What you need to do =>
In the entries below, find each line bearing the string "date" and copy it.

Data section =>
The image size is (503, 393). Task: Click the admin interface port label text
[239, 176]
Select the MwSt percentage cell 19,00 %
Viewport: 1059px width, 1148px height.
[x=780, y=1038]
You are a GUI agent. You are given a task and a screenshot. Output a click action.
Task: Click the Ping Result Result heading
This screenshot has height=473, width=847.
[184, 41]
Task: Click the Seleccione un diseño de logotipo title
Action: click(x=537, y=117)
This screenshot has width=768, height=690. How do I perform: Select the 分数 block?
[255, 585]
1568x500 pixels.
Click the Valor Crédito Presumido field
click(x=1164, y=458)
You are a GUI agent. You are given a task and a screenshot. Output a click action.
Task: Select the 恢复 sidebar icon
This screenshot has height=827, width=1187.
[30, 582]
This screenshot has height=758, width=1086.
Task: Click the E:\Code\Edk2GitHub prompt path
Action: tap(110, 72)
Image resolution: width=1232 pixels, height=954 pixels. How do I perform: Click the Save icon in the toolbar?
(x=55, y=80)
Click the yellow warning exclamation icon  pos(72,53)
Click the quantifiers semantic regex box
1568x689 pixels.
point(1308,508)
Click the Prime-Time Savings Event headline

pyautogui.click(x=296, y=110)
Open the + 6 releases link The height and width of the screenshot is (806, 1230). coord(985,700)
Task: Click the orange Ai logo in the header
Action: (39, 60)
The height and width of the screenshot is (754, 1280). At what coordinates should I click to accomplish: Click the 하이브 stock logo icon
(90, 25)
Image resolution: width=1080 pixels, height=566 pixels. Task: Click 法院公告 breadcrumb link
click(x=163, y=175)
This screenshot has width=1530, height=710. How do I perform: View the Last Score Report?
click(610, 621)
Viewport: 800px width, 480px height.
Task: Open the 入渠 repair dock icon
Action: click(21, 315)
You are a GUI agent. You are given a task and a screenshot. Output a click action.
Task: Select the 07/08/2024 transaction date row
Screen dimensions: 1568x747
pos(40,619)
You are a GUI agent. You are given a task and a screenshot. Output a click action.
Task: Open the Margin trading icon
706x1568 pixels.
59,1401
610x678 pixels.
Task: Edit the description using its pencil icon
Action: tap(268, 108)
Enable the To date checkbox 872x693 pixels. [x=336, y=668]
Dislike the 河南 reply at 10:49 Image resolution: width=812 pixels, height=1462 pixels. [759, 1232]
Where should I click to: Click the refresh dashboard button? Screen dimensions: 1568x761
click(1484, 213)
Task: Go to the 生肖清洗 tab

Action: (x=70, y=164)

Written solution =>
Task: Select the 07/08/2024 transaction date row
Enable the To date checkbox 872x693 pixels. [x=336, y=668]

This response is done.